#### STUDY TEXT ####

The Minns government has launched two urgent reviews into the state’s largest mental health hospital after learning that a man accused of stabbing three people, and another accused of killing two women in a car crash, had both absconded from its care.

Current and former staff at Cumberland Hospital fear nurses and security officers will become scapegoats for chronic understaffing and under-resourcing at the 261-bed hospital that admits some of the state’s most severe and complex mentally ill patients.

Setefano Mooniai Leaaetoa, 25, has been charged with murder and attempted murder after allegedly stabbing one person to death and severely injuring two others at a Merrylands grocery store on Tuesday. Leaaetoa had been an involuntary patient at Cumberland and escaped his escorts during a transfer to Westmead Hospital for medical care on February 7.

The day after Leaaetoa fled, another Cumberland patient, Luke Peter Francis, 31, absconded from one of Cumberland’s locked wards, Paringa, by allegedly threatening a nurse and swiping her access card, before stealing a car in Hurstville on Sunday. Francis had been released from prison on parole days earlier.

Francis was allegedly driving the stolen Toyota Camry when it crashed into another car during a police pursuit. Two women, driver Lee Casuscelli, 60, and her passenger, Maureen Crosland, 84, died at the scene. It is unclear whether substance misuse was a factor in the incidents.

Health Minister Rose Jackson initiated an urgent review into Cumberland’s security protocols, and NSW Health will conduct a review of Leaaetoa’s care with the assistance of an external senior psychiatrist.

Premier Chris Minns said Francis should not have been discharged after he absconded and had not returned.

Jackson told ABC News that in her view, police should have brought him back in if they had seen him, given that he was on parole at the time. “In this individual’s circumstance, we don’t have all the information,” she said.

Senior psychiatrist Anu Kataria, who resigned from Cumberland in January 2025, said it was common practice for an absconding patient’s status to be changed to discharged to comply with the Mental Health Act.

“Patients who are held involuntarily under the Mental Health Act have to have their status reviewed regularly, and their status updated accordingly,” Kataria said, adding this cannot be done if a patient is not present.

“Absconding is common,” said Nick Howson, a mental health clinical nurse consultant and the NSW Nurses and Midwives Association Cumberland branch delegate for mental health.

#### GIVEN ENTRIES ####

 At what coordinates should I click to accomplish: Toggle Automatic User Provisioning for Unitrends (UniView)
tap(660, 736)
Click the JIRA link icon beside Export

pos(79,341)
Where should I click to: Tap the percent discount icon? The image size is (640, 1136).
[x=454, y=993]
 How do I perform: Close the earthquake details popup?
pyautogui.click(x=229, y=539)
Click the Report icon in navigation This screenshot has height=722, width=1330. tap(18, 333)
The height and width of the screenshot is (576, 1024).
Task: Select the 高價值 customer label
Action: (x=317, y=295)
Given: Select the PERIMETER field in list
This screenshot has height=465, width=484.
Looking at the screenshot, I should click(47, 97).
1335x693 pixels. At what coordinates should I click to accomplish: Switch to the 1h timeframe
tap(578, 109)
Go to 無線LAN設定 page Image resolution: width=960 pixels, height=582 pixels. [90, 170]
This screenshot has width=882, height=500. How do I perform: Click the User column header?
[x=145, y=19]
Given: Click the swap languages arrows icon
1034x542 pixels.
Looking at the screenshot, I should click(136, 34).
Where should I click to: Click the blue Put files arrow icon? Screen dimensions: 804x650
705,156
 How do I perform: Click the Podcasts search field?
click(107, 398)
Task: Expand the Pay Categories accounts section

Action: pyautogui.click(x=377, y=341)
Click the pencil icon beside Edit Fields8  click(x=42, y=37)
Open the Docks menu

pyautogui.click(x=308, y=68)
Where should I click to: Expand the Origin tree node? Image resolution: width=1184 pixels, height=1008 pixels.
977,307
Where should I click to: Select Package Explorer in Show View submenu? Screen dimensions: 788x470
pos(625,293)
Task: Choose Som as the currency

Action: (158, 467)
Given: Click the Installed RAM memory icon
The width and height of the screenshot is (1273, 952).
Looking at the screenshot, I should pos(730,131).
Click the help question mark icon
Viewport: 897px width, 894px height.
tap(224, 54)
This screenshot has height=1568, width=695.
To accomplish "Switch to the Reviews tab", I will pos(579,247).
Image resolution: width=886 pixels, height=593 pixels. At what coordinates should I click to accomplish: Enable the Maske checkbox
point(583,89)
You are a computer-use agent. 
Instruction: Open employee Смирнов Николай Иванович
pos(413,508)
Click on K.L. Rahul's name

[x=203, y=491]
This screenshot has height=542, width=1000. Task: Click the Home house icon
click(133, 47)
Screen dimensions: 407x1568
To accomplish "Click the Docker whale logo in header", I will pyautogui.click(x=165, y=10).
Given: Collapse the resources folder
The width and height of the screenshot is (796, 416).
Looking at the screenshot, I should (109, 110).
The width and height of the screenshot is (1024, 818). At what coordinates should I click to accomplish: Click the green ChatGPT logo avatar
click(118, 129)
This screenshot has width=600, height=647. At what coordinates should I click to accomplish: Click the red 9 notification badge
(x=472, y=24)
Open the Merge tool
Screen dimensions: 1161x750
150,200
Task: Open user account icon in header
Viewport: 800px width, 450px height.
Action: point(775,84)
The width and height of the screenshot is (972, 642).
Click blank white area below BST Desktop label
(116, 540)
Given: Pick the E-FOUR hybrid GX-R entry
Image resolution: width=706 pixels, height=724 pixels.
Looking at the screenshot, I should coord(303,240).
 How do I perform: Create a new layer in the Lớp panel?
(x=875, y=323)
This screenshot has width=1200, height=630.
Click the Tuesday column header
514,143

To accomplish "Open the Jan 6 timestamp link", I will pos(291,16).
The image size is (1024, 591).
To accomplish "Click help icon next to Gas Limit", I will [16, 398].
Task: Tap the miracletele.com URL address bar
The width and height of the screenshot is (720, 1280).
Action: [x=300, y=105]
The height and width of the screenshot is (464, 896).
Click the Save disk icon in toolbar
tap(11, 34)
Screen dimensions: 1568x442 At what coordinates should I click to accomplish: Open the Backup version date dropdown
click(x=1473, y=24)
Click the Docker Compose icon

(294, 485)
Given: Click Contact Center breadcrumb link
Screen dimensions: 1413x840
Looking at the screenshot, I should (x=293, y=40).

####

• [BRIEF]
Can you rewrite the article on the Cumberland Hospital reviews between "Current and former" and "on February 7.", inclusive, with "Granville" in place of "Merrylands"?

• [FINISHED EXERCISE]
Current and former staff at Cumberland Hospital fear nurses and security officers will become scapegoats for chronic understaffing and under-resourcing at the 261-bed hospital that admits some of the state’s most severe and complex mentally ill patients.

Setefano Mooniai Leaaetoa, 25, has been charged with murder and attempted murder after allegedly stabbing one person to death and severely injuring two others at a Granville grocery store on Tuesday. Leaaetoa had been an involuntary patient at Cumberland and escaped his escorts during a transfer to Westmead Hospital for medical care on February 7.